10 June 2004 - Croydon campus
Swinburne University

 

Learning by Design Workshop - the purpose

The purpose of the Learning by Design Workshop is to enhance the knowledge and skills required by TAFE staff to design creative and innovative delivery strategies to meet learners’ needs. The focus is on design and innovative thinking strategies to develop activities and methodologies which engage the learner and support their development of design and innovation skills. Back to top

 


 

Learning by Design: An Overview

The competitive and changing work environment of the 21st century has significant implications for employee skills. To maintain employability in today's changing job environment, employees need broader generic skills on top of job specific skills.

Traditionally, all trades and occupations have been defined in terms of the technical knowledge and skills that they required, not design. Training provided the technical knowledge of what you had to do. The knowledge of how the work was done, ie the process you had to go through, was seen as a less important by-product.
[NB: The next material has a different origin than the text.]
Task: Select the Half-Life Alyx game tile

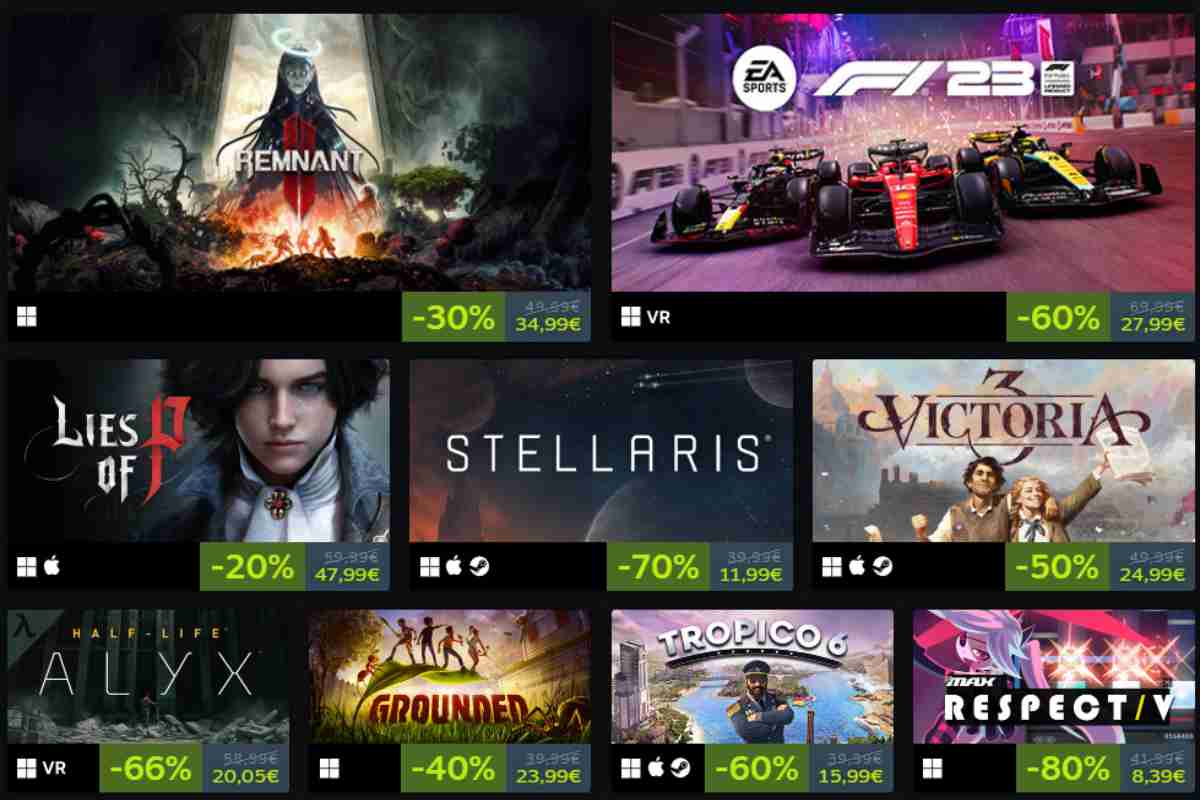Action: coord(148,701)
Perspectives are now changing. We now recognise the critical nature of those ‘process skills' and the need to make them explicit and visible. This has happened for several reasons.

  • Technical knowledge changes very rapidly. It is now important to have the skill to transfer the knowledge from one area to another within the same job or moving to a different job.
  • The second reason is that jobs are changing or becoming obsolete. The people who did those jobs can no longer use their technical knowledge but they can use the process knowledge they have acquired in the workplace to do new jobs in the same industry or other industries.
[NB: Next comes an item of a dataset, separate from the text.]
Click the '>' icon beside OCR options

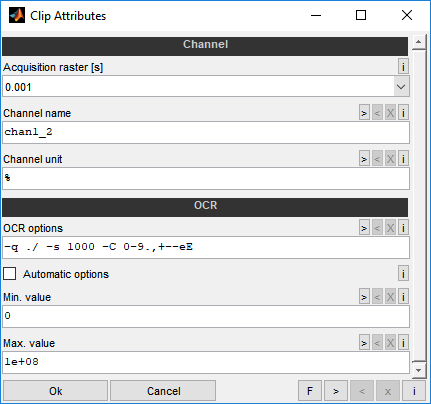(x=364, y=228)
The theme of innovation is everywhere these days – in magazines, books, articles, conferences, websites and government direction and policy. To innovate, being innovative, and innovation are all processes that have been integrated into industry thinking, education and government policy. The Minister for Education and Training Lynne Kosky, from the State of Victoria in Australia , made it explicit in a speech in early 2003 that an excellent education system by being innovative and creative would produce better outcomes for students.

Design is an area of fundamental importance to an innovation economy. It is a vital step in the innovation process – the process of transforming ideas into practical and commercial realities. It therefore plays a key role in shaping underlying competitiveness across a range of industry sectors and consequent new demands on education and training.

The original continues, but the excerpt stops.